Concentrating thousands of animals concentrates their emissions too. CAFOs release ammonia and odor-causing compounds, which makes them a go-to example when air pollution questions ask for an agricultural source.

Factory Farming (Unit 5)

Factory farming is the umbrella term for industrial-scale animal agriculture; a CAFO is the specific facility. On the AP exam, stick with the CED's vocabulary: CAFO or feedlot.

Is Concentrated Animal Feeding Operations (CAFO) on the AP Environmental Science exam?

Expect CAFOs in multiple-choice stems that describe a meat production scenario and ask you to identify it, or that ask which environmental problem a feedlot is most likely to cause (water contamination from organic waste is the usual right answer). The higher-value skill is the benefit-drawback comparison from 5.7.B. Be ready to write that CAFOs lower costs and speed up production but generate large amounts of organic waste that can contaminate ground and surface water, while free-range grazing avoids that concentration of waste at a higher cost. No released FRQ has used the term CAFO verbatim, but feedlots are exactly the kind of agricultural scenario FRQs use to set up describe-the-environmental-consequence and propose-a-solution prompts, so practice tracing manure from the feedlot to a waterway.

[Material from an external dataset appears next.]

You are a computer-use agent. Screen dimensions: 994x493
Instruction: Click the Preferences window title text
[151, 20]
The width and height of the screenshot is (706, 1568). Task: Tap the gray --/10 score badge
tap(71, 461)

Concentrated Animal Feeding Operations (CAFO) vs Free-range grazing

These are the two meat production methods the CED names, and they're opposites, not variations. CAFOs confine animals, feed them grain, and produce meat cheaply and quickly while generating concentrated waste. Free-range grazing lets animals roam and eat grass, which is better for animal welfare and avoids concentrated waste, but it costs more and requires far more land. If a question describes confinement, grain feed, or waste lagoons, it's a CAFO; if it describes roaming animals on pasture, it's free-range.

Key things to remember about Concentrated Animal Feeding Operations (CAFO)

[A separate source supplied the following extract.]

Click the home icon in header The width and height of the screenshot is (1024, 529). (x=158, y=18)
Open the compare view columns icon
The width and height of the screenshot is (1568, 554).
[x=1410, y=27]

  • A CAFO, also called a feedlot, confines a large number of animals in a small space and feeds them grain to get them ready for slaughter quickly.

  • The main benefit of CAFOs is cost: they are cheaper than other meat production methods, which keeps meat prices low for consumers.

  • The main drawback is waste: CAFOs generate large amounts of organic waste that can contaminate both groundwater and surface water.

  • Animals in CAFOs are crowded and fed grain or formulated feed that is less suitable for them than grass.

  • Meat production overall is inefficient; it takes about 20 times more land to produce the same calories from meat as from plants.

  • On the exam, always pair CAFOs with free-range grazing and be ready to compare their benefits and drawbacks (LO 5.7.B).

Frequently asked questions about Concentrated Animal Feeding Operations (CAFO)

What is a CAFO in AP Environmental Science?

A CAFO (concentrated animal feeding operation, or feedlot) is an industrial meat production method where many animals are confined in a small space and fed grain to fatten them for slaughter quickly. It appears in Topic 5.7, Meat Production Methods, in Unit 5.

Are CAFOs and feedlots the same thing?

Yes. The CED explicitly says CAFOs are 'also called feedlots,' so treat the two terms as interchangeable on the AP exam.

How is a CAFO different from free-range grazing?

CAFOs confine animals and feed them grain, producing cheap meat fast but concentrating organic waste that can contaminate water. Free-range grazing lets animals roam and eat grass, which avoids concentrated waste but costs more and uses more land. These are the two methods you compare for LO 5.7.B.

Are CAFOs only bad for the environment?

No, and the exam expects you to know both sides. CAFOs are less expensive than other methods, which keeps consumer meat prices down, but they generate large amounts of organic waste that can contaminate ground and surface water and raise animal welfare concerns.

What pollution do CAFOs cause?

The CED highlights water pollution: feedlots generate large amounts of organic waste that can contaminate groundwater and surface water. That nutrient-rich runoff connects forward to eutrophication and dead zones in Unit 8, and animal waste also degrades local air quality.